§ DOCUMENT EXCERPT

Daniel Baten Rojas v. Pizza Pete's LLC
1:17-cv-02929
S.D.N.Y.Sep 3, 2019Background
- Plaintiff (Baten Rojas) worked as a delivery worker and performed non-tipped store tasks at Pizza Pete’s from April 2013–April 2017 (plaintiff alleges; defendants dispute duration).
- Plaintiff claims he was underpaid: minimum-wage shortfalls, unpaid overtime at 1.5x, NY "spread-of-hours" pay, and missing wage notices/statements; estimates ~$78,762 unpaid wages and ~$185,000 total damages.
- Defendants admit some overtime liability, deny full four-year tenure (claim ~2.5 years), and have no time records.
- Parties negotiated a global FLSA/NYLL settlement for $100,000 inclusive of attorneys’ fees and costs: $692 costs to counsel, $33,102.67 (1/3) contingency fee to counsel, and $66,205.33 to plaintiff.
- Magistrate Judge Pitman reviewed the settlement under FLSA fairness standards and found the overall compromise reasonable but concluded the one-third fee was excessive relative to counsel’s lodestar ($11,426.25).
- The Judge conditionally approved the settlement only if counsel agreed to reduce fees to twice the lodestar ($22,852.50) with the difference paid to plaintiff; counsel given 10 days to accept.

§ RECORDS SHOWN
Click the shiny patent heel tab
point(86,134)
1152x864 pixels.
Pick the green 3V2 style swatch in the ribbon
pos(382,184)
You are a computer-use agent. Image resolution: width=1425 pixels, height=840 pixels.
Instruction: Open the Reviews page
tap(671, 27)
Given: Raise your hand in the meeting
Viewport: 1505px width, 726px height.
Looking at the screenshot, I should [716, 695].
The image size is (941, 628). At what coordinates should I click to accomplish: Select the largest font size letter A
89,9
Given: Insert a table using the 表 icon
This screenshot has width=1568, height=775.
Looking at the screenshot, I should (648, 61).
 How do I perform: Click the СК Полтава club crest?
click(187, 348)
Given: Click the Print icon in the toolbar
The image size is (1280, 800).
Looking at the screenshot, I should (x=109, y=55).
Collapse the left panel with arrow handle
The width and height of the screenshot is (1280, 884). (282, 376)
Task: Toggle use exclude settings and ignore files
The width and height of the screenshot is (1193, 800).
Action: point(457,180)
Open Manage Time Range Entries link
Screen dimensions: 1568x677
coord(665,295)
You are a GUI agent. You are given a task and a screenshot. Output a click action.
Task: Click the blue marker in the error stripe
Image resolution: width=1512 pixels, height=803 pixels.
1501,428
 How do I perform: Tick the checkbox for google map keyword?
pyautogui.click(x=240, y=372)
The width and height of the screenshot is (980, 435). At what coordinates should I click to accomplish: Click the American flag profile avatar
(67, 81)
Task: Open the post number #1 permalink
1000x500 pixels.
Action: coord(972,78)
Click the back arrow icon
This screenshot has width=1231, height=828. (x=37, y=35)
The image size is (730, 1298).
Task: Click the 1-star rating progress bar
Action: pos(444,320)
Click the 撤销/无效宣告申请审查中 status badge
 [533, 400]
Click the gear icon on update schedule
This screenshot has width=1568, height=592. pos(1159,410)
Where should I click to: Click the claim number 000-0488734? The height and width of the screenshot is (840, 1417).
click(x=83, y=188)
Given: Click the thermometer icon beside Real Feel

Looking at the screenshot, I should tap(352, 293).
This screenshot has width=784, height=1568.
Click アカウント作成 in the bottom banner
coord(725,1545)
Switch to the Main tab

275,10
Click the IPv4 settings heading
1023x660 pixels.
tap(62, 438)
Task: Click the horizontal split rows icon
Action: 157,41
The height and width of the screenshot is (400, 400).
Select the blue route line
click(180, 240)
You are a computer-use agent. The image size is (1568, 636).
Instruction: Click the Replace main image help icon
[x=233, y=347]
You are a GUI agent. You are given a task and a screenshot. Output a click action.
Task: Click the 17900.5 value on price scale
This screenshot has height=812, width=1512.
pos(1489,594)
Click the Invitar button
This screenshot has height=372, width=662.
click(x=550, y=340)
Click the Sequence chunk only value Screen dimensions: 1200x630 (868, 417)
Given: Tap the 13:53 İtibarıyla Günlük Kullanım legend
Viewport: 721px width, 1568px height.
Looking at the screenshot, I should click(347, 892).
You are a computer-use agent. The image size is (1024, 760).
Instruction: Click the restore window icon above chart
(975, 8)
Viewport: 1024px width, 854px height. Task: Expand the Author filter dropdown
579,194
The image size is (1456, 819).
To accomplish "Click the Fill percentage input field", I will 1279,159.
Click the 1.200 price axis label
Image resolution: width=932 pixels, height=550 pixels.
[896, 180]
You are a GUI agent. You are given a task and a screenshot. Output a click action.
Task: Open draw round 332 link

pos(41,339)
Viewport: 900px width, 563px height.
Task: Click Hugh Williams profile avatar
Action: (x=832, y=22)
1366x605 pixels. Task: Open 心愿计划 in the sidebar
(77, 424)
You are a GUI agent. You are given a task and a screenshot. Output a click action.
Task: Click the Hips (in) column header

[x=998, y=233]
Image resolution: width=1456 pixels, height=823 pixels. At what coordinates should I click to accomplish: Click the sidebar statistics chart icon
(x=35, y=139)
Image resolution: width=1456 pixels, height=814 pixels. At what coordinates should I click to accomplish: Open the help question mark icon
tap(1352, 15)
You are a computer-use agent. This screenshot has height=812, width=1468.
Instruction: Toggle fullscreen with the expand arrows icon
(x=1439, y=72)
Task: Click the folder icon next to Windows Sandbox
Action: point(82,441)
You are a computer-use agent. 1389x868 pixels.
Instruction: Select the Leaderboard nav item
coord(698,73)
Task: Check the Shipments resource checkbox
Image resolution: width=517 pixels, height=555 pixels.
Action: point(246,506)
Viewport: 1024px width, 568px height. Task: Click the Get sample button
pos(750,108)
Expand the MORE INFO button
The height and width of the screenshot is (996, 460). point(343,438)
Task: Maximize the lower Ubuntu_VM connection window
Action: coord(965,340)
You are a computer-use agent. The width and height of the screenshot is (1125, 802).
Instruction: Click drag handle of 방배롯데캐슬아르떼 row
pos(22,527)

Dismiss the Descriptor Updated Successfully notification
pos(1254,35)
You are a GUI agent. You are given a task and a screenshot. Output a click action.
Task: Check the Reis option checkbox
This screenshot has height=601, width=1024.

§ WHAT YOU NEED TO DO
1. In the Baten Rojas v. Pizza Pete's case summary, why did the magistrate judge approve the settlement only on the condition that counsel cut the fee? Answer in one to three sentences.
2. According to the Baten Rojas v. Pizza Pete's case summary, how long do the defendants claim the plaintiff worked for them?
3. Carry on the Baten Rojas v. Pizza Pete's case summary from its final line.

§ THE ANSWERS
1. He found the overall compromise reasonable, but he judged the one-third contingency fee of $33,102.67 excessive compared with counsel's lodestar of $11,426.25. He therefore required the fee to be reduced to twice the lodestar, $22,852.50, with the difference going to the plaintiff.

2. About two and a half years.

3.
Issues
| Issue | Plaintiff's Argument | Defendant's Argument | Held |
|---|---|---|---|
| Whether the FLSA settlement is a fair and reasonable compromise | Settlement reasonably compensates for claimed unpaid wages and avoids litigation risk | Settlement is acceptable and was negotiated; defendants previously made lower offer at conference | Settlement is reasonable on its merits and satisfies FLSA factors (range of recovery, risks, costs, arm's-length bargaining, no fraud) but approval conditioned on fee reduction |
| Appropriate attorneys’ fee award from settlement | Counsel seeks one-third contingency fee ($33,102.67) as agreed in retainer | No opposition argued to fee amount; court evaluates reasonableness | One-third fee is excessive given lodestar; court orders fee reduced to 2x lodestar and remand difference to plaintiff unless counsel accepts |
| Scope of plaintiff’s release | Release limited to wage-and-hour claims | Not contested | Release is narrowly tailored and permissible |
| Whether settlement resulted from arm’s-length bargaining | Parties negotiated at supervised settlement conference; figure exceeds defendant’s best offer | Same | Court finds settlement resulted from arm’s-length bargaining and no indicia of fraud |
Key Cases Cited
- Lynn’s Food Stores, Inc. v. United States, 679 F.2d 1350 (11th Cir. 1982) (FLSA settlements should be approved when they resolve bona fide disputes)
- Wolinsky v. Scholastic Inc., 900 F. Supp. 2d 332 (S.D.N.Y.) (factors for assessing fairness of FLSA settlements)
- Fujiwara v. Sushi Yasuda Ltd., 58 F. Supp. 3d 424 (S.D.N.Y.) (multiplier guidance for lodestar in FLSA contingency cases)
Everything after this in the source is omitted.